The issue: Mold, cigarette smoke and pests are common triggers of asthma attacks. They’re also common problems in low-income housing. That helps explain the unequal prevalence of asthma, a chronic disease which inflames the airways and makes it difficult to breathe, across racial and socioeconomic lines.

An investigation published in The Baltimore Sun explains how area hospitals neglect these issues, choosing to treat asthma attacks in inpatient or emergency room visits rather than attempting to mitigate environmental risks. Prevention, according to the report, is less lucrative than on-the-spot treatment.

While some institutions refrain from addressing disparities, elsewhere, researchers attempt to determine factors that might help those affected and reduce these unequal burdens. A 2017 study from researchers at Boston Medical Center and Northwestern University looks at a number of factors that lessen racial disparities in asthma outcomes.

An academic study worth reading: “Sociodemographic Factors Mediate Race and Ethnicity—Associated Childhood Asthma Health Disparities: A Longitudinal Analysis,” published in Journal of Racial and Ethnic Health Disparities, November 2017.

About the study: The researchers interviewed 561 Chicago-area caregivers of asthmatic children between the ages of 8 and 15. Interviews occurred every three months over the course of 1.5 years. At baseline, they measured caregivers’ health literacy with the Rapid Estimate of Adult Literacy in Medicine, a reading test that assesses recognition of health words. They also collected sociodemographic data on race/ethnicity, income, education level and insurance status.

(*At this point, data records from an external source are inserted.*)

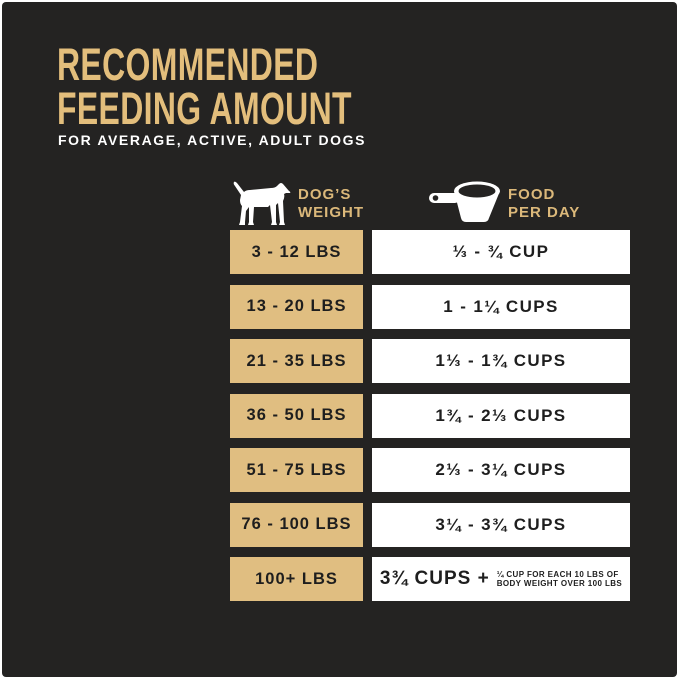 The height and width of the screenshot is (679, 679). I want to click on table-row: 21 - 35 LBS 1⅓ - 1¾ CUPS, so click(430, 361).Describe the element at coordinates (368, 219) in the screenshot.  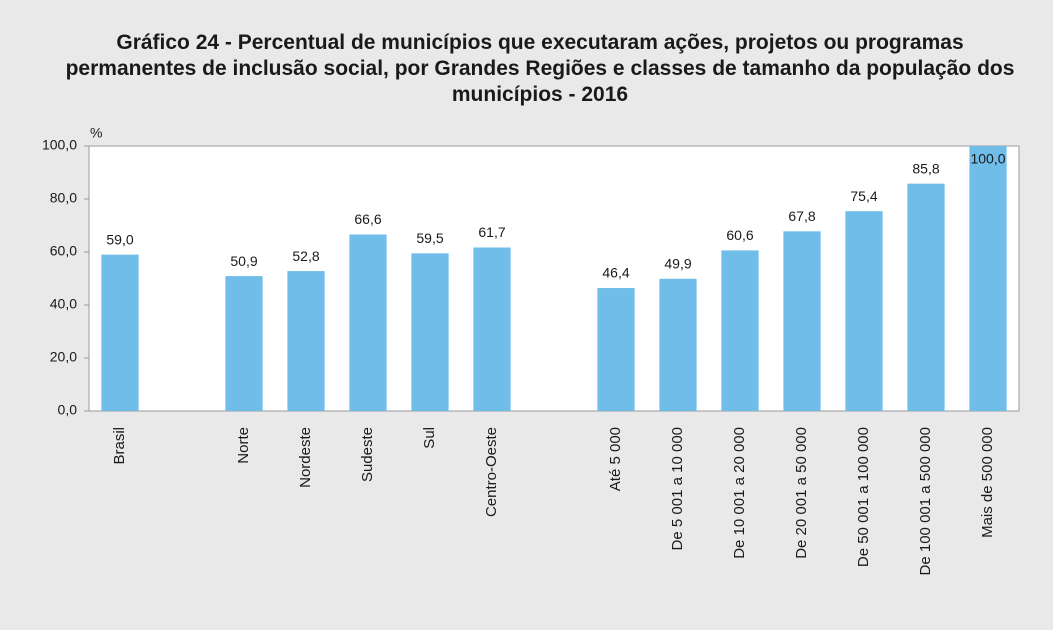
I see `data-label: 66,6` at that location. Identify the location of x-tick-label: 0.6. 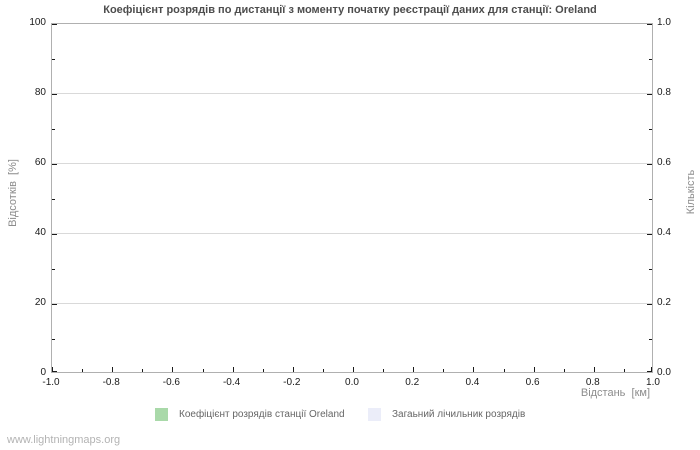
(532, 382). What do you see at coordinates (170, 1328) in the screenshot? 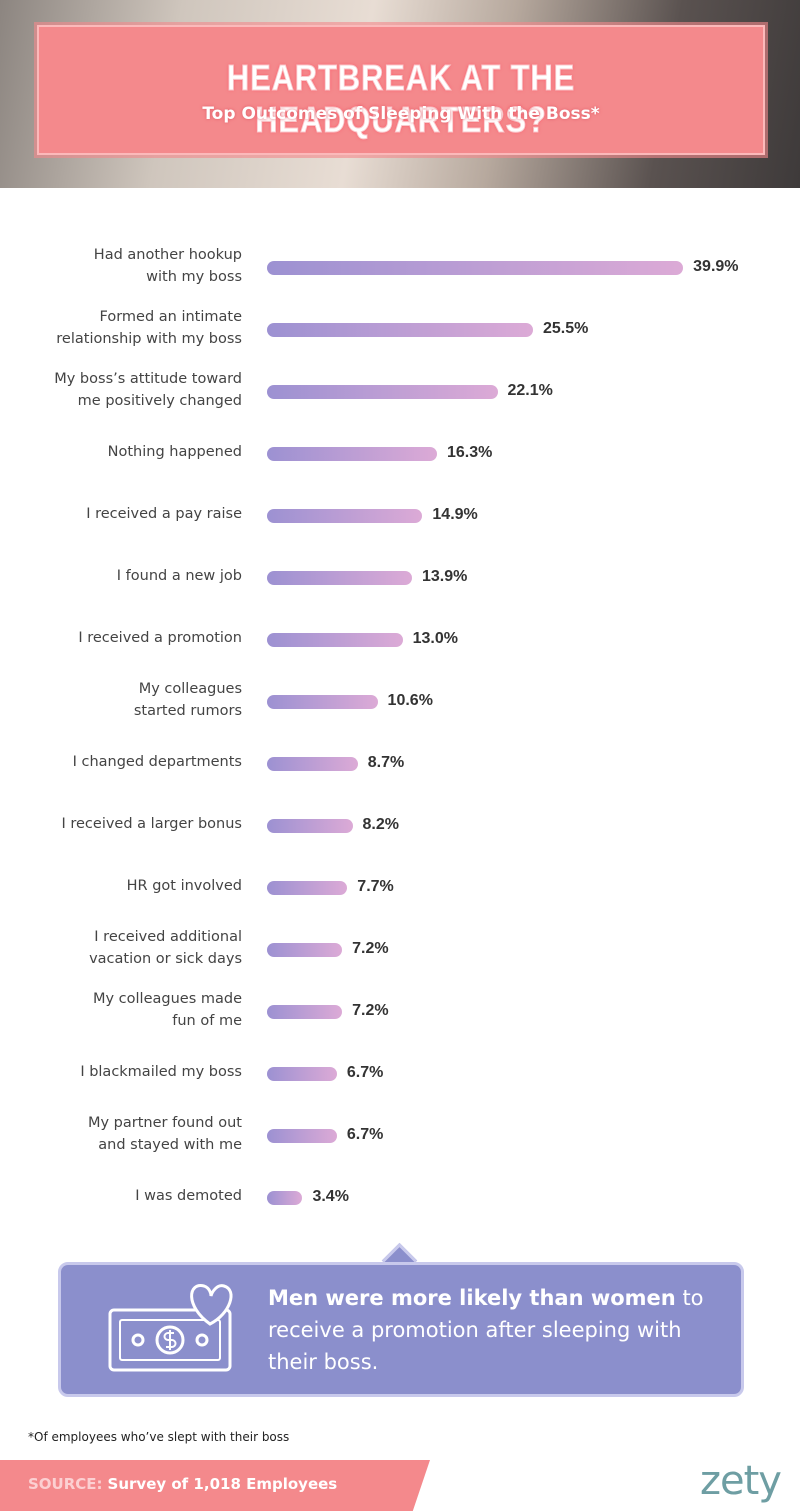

During each interview, they asked the caregivers to self-report their child’s quality of life. They also collected information as to the severity of the child’s asthma and how well it was controlled. Every six months, they assessed the caregivers’ asthma knowledge. The researchers then analyzed the relationships between these reported outcomes and the demographic data.

Key findings:

  • “African-American race and Hispanic/Latino ethnicity are significantly associated with worse asthma compared to Whites in longitudinal analyses.”
  • Controlling for factors including income and education level reduced disparities by 50 percent.
  • Health literacy and caregiver education level were partial mediators of racial differences for two outcomes, quality of life and asthma knowledge.